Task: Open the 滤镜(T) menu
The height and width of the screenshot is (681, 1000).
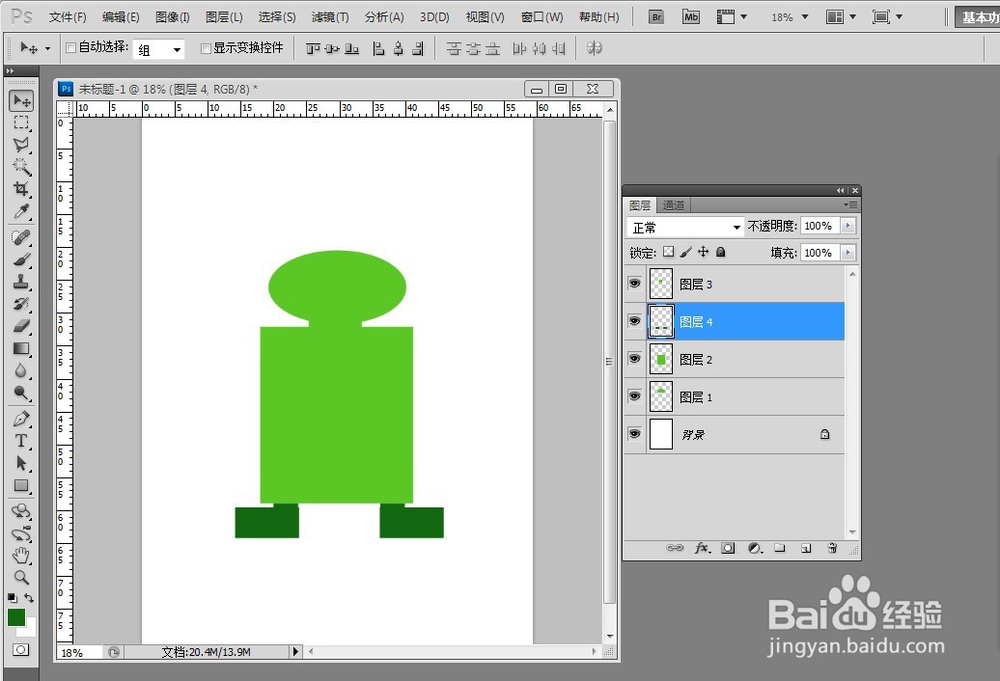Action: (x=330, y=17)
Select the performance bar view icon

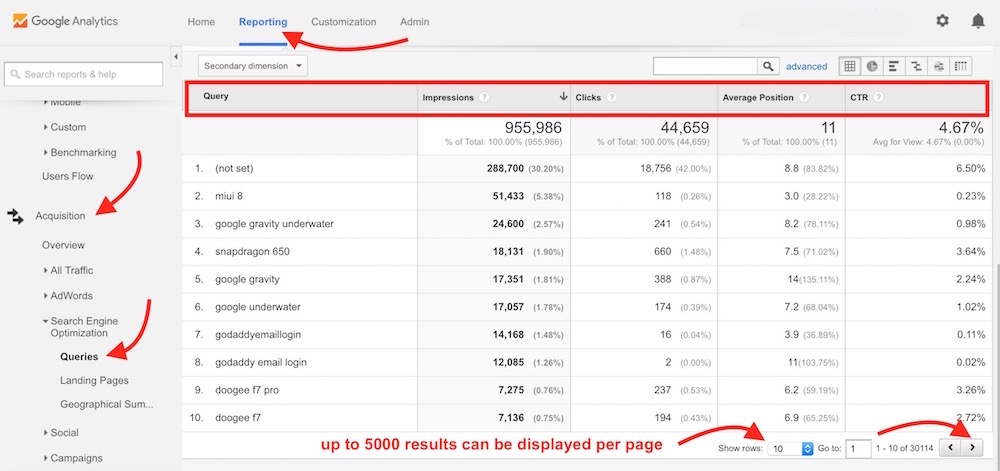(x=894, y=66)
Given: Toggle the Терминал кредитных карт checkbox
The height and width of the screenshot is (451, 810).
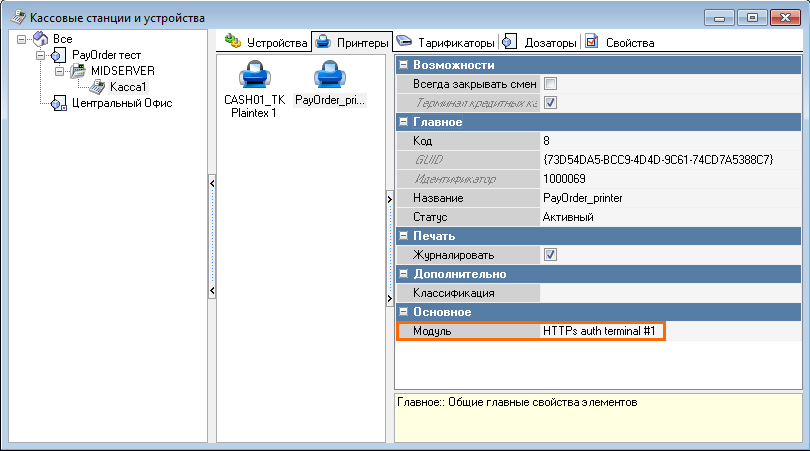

^^^^

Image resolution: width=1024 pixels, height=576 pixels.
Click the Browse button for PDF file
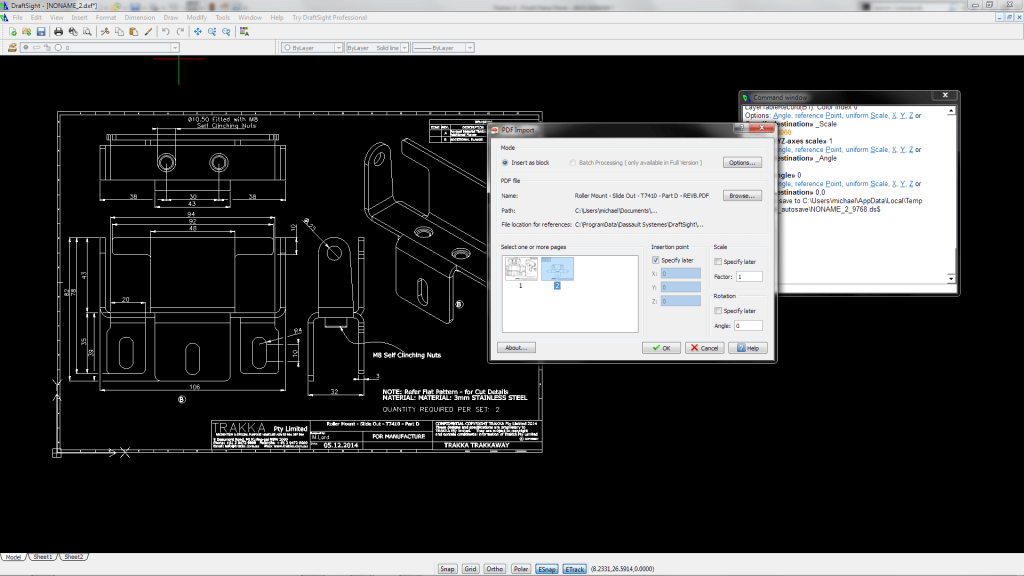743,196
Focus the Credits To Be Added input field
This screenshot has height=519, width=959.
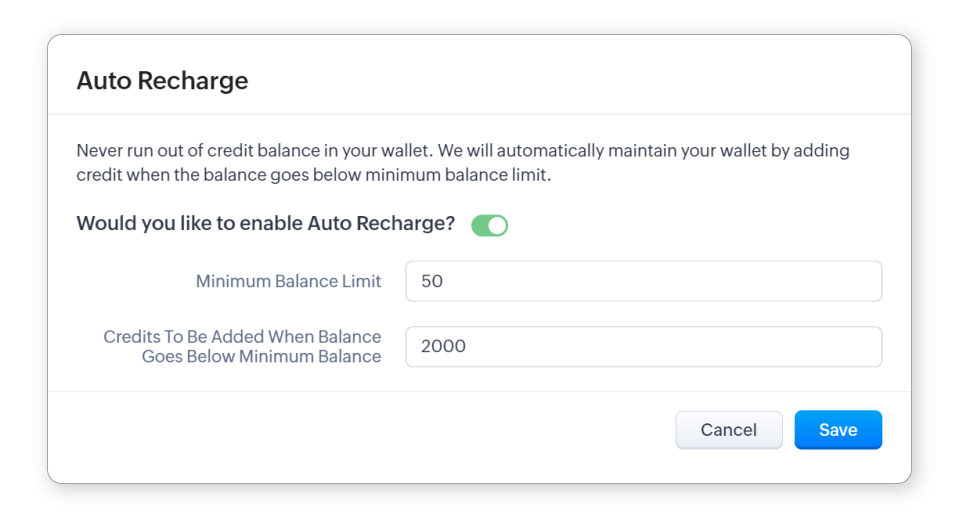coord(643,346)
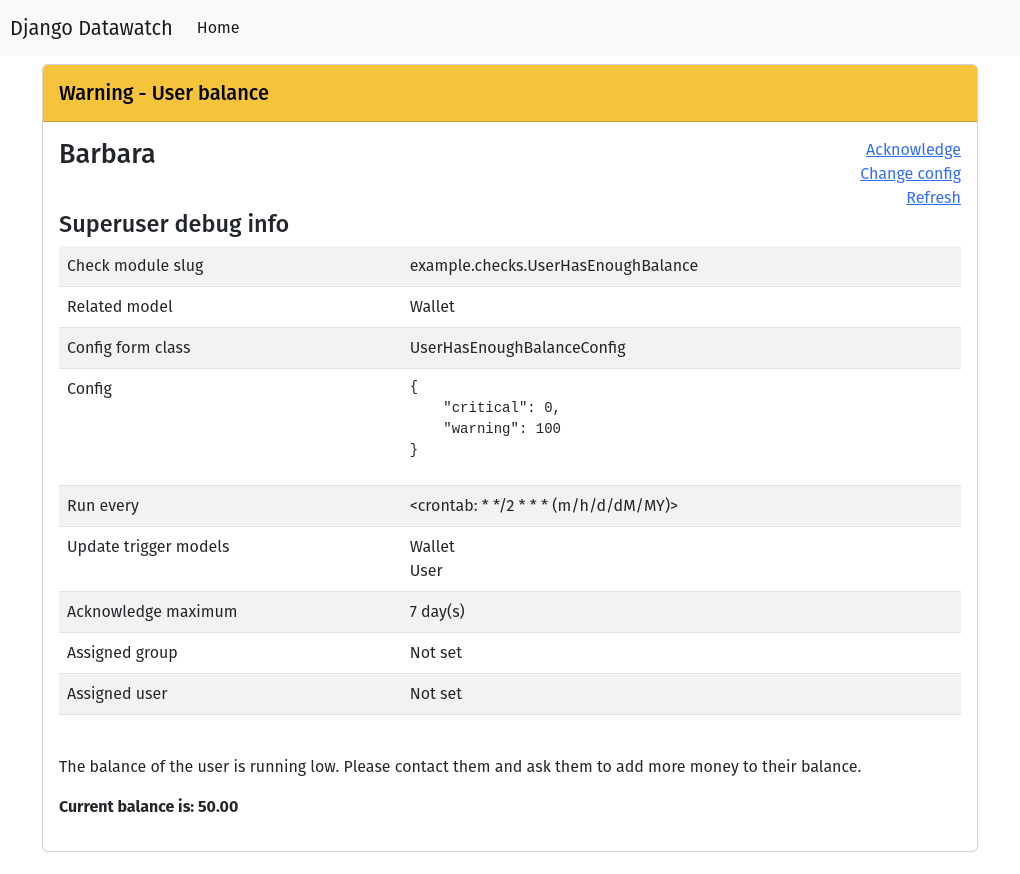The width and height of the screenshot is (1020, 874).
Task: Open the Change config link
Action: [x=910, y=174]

^^^^

▶ [Exercise brief] Please output exactly the lines between the one holding "Given: Toggle the" and the one holding "The height and width of the screenshot is (451, 810)." in the records above, inclusive, and nothing more.

▶ [Exercise answer]
Given: Toggle the Терминал кредитных карт checkbox
The height and width of the screenshot is (451, 810).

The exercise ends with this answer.